Brexit, İngiltere’nin ticaret politikasında büyük değişikliklere yol açtı ve bu değişiklikler özellikle 2021'de Avrupa Birliği’nin (AB) tek pazarından ve gümrük birliğinden çıkışla birlikte belirgin hale geldi. Ticaret ve İşbirliği Anlaşması (TCA) ile yönetilen bu yeni düzen, İngiltere'nin AB ile olan ticaret ilişkilerini yeniden şekillendirdi. Brexit'in İngiltere ticareti üzerindeki etkileri karmaşık olmakla birlikte, bu değişikliklerin büyük kısmı henüz tam olarak hissedilmemiştir.

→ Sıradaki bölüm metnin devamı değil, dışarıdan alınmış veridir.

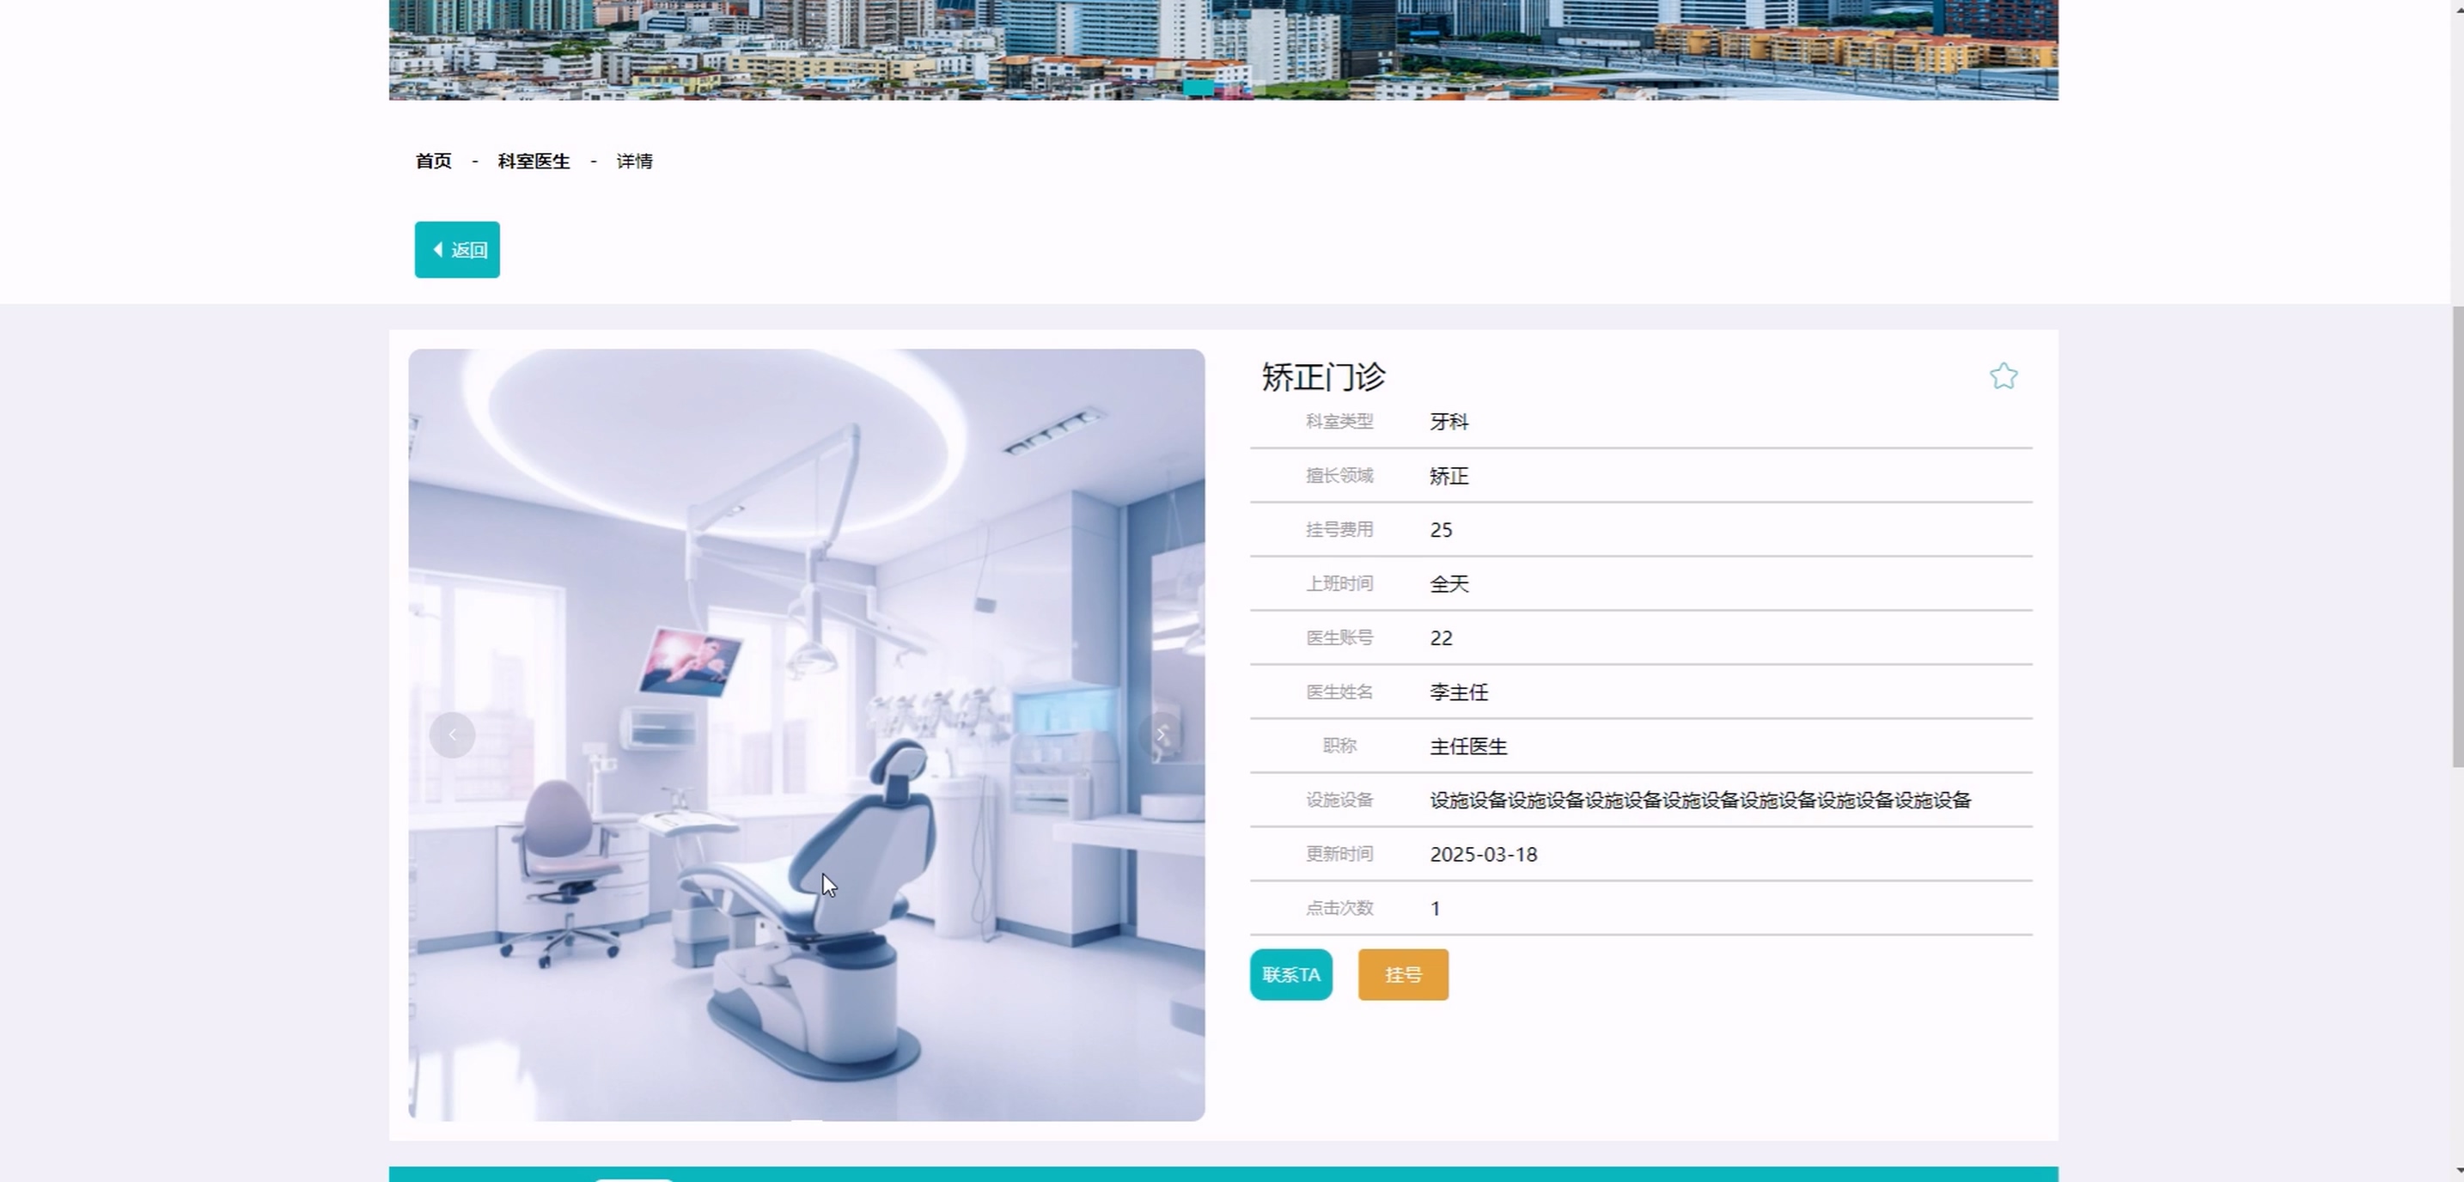Click the 矫正门诊 title heading
Image resolution: width=2464 pixels, height=1182 pixels.
tap(1323, 377)
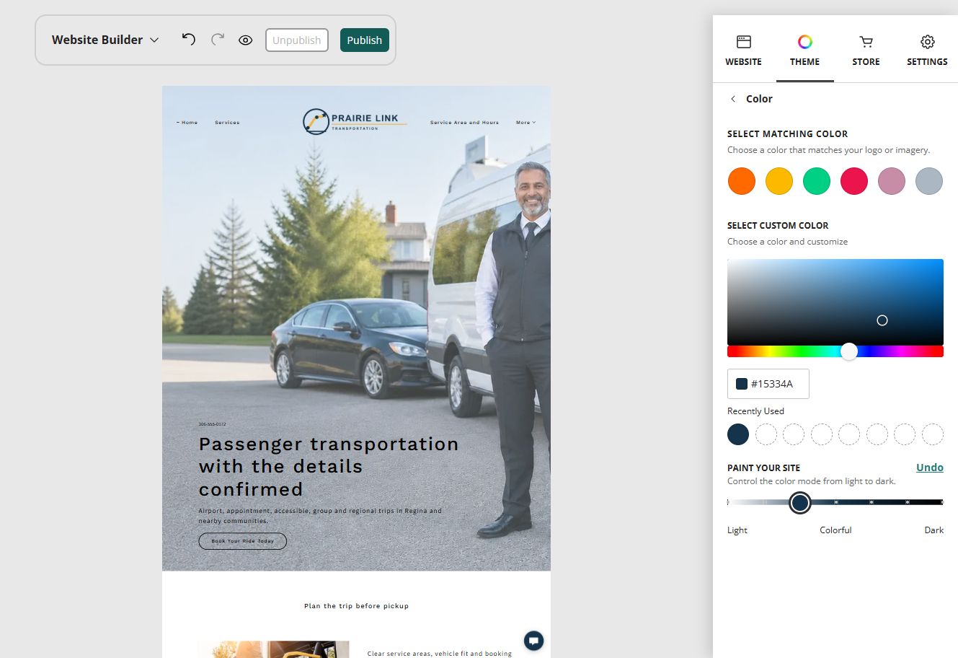Image resolution: width=958 pixels, height=658 pixels.
Task: Select the dark navy recently used swatch
Action: (738, 434)
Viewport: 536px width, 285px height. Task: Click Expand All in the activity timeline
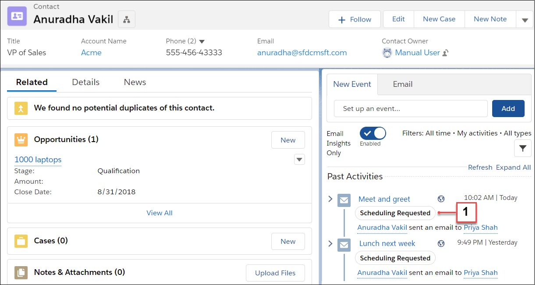[513, 167]
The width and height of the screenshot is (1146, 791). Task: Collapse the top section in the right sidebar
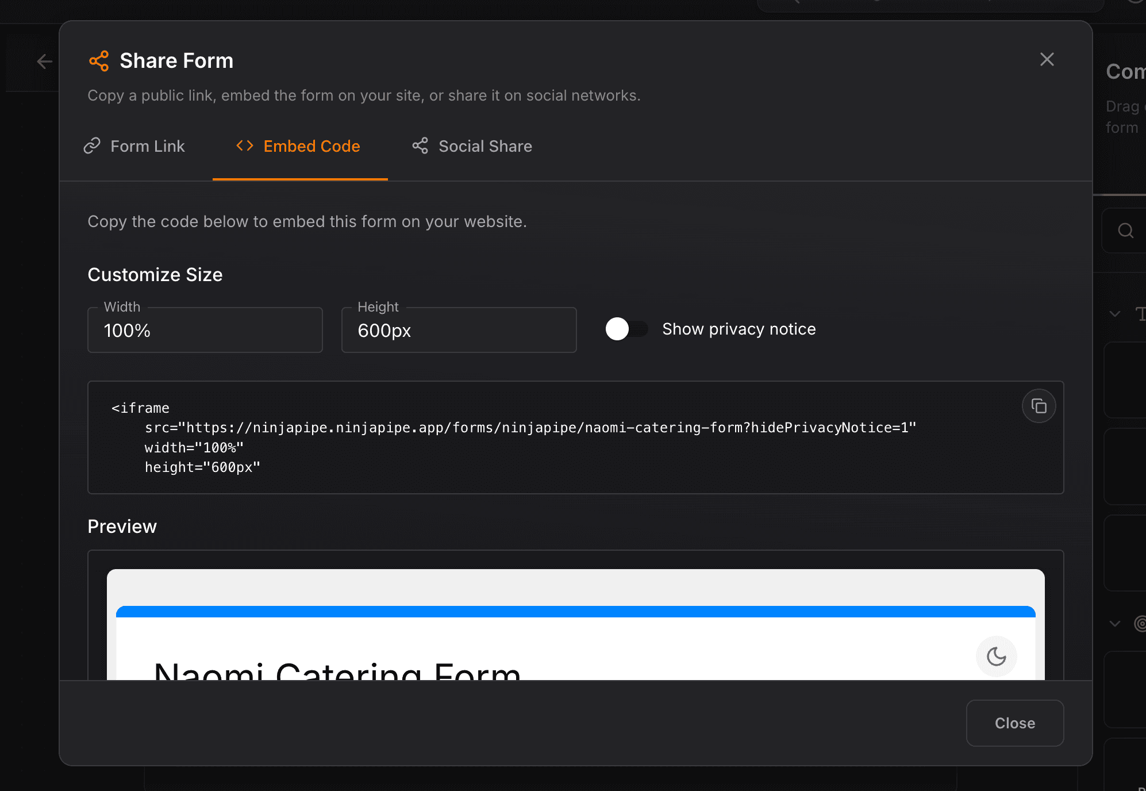[1114, 314]
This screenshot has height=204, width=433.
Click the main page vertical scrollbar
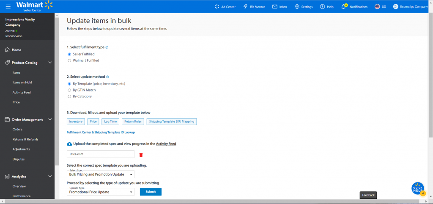(431, 75)
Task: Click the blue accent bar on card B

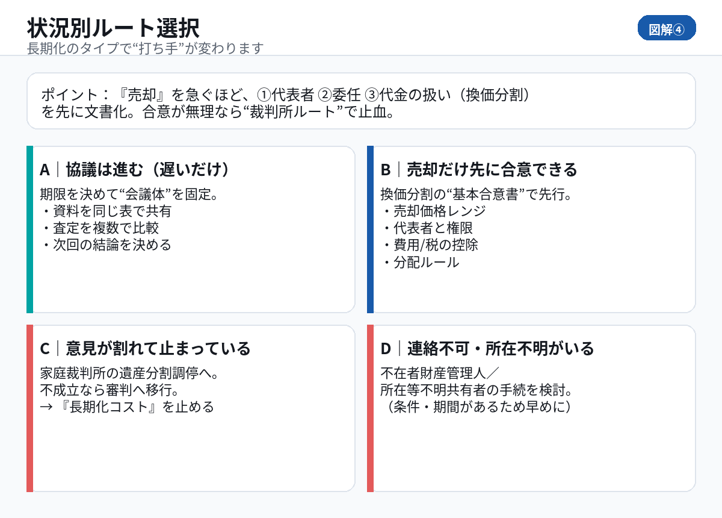Action: click(371, 229)
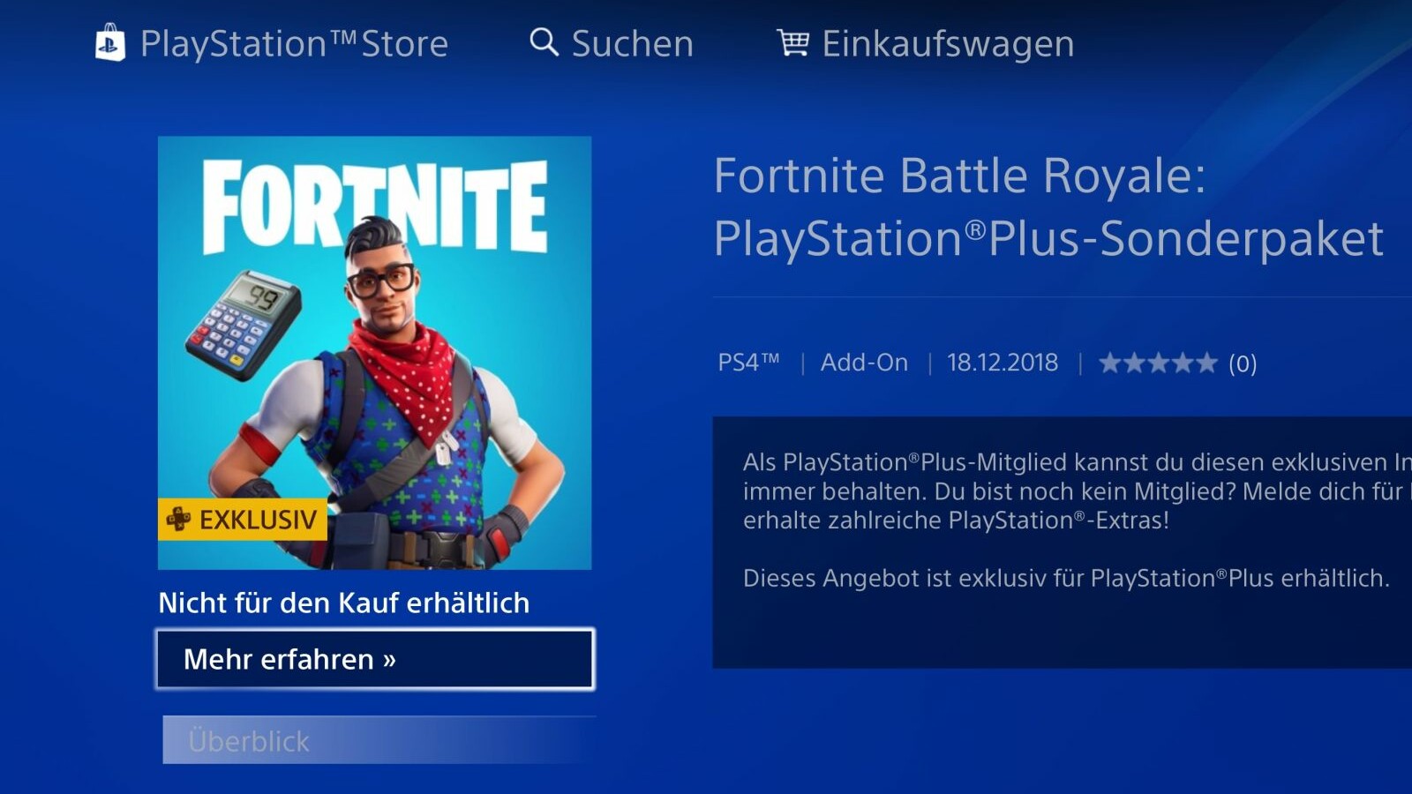Viewport: 1412px width, 794px height.
Task: Click the PS4 platform label
Action: click(748, 363)

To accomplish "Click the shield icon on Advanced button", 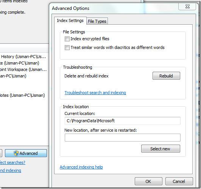I will [16, 153].

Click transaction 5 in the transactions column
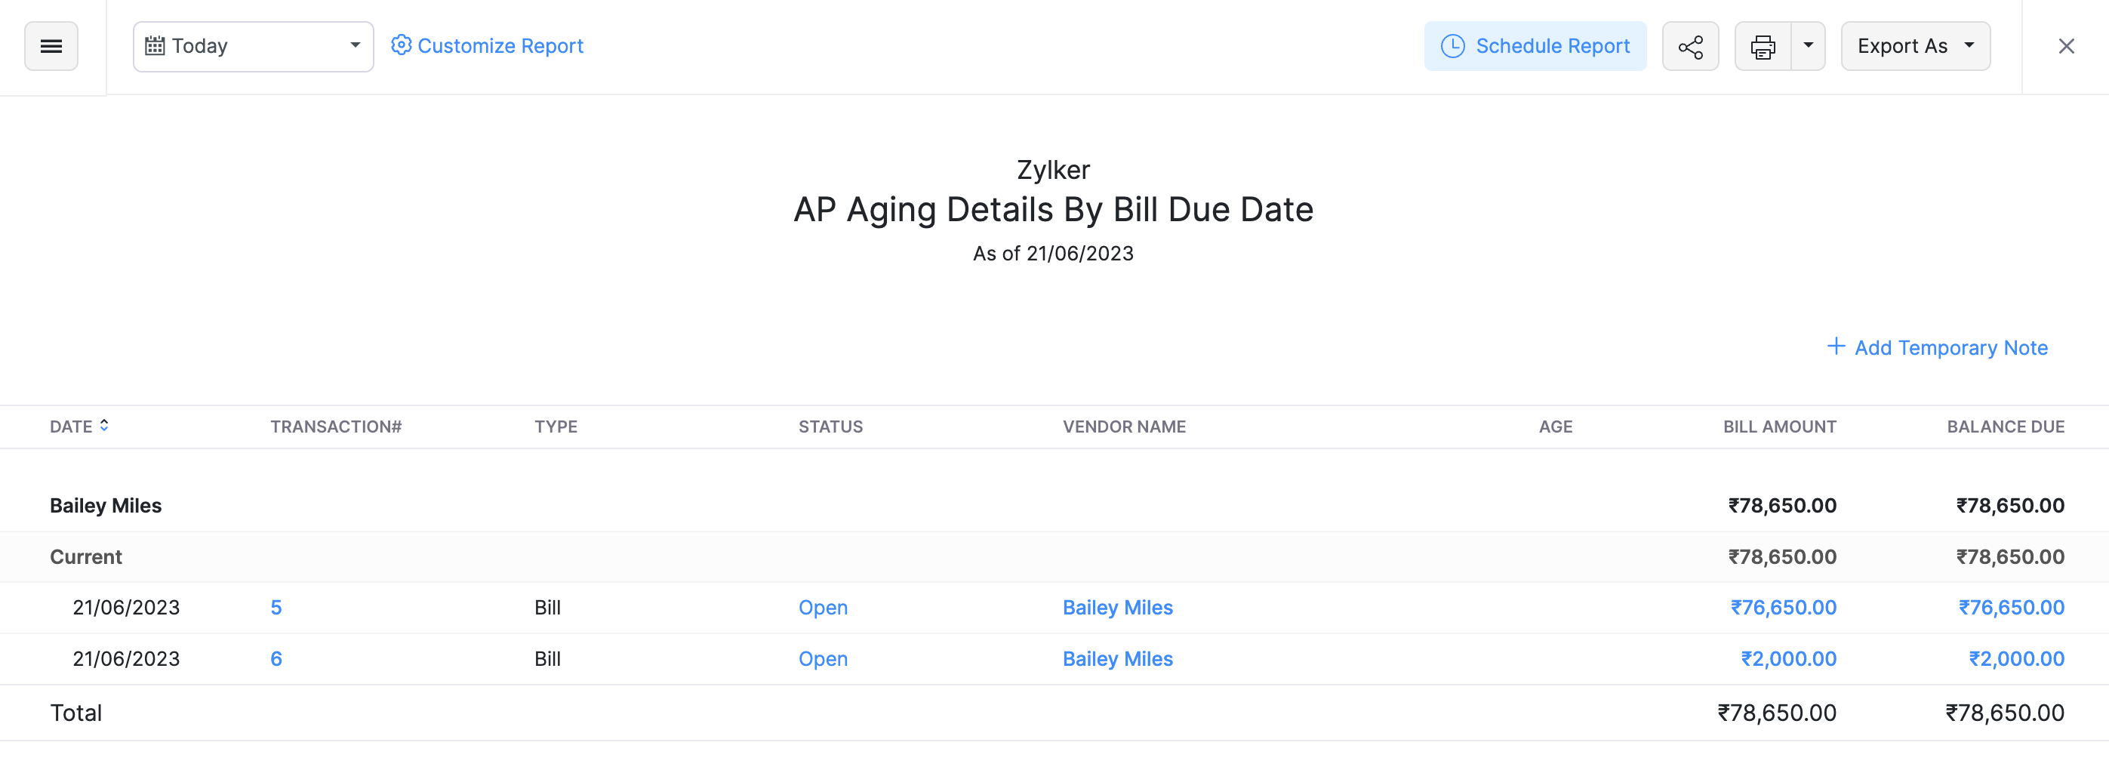276,607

İngiltere'nin Ticaret Performansı: Genel Görünüm
2023 yılında İngiltere’nin toplam ihracat değeri 864 milyar sterlin seviyesindeydi ve kişi başına yaklaşık 12,900 sterlinlik bir değere denk geliyordu. Aynı dönemde ithalat değeri 898 milyar sterlin olarak gerçekleşti, bu da kişi başına yaklaşık 13,400 sterline karşılık gelmektedir. Bu rakamlar, İngiltere’nin dış ticaretinin ekonomisi için ne kadar önemli olduğunu ortaya koymaktadır.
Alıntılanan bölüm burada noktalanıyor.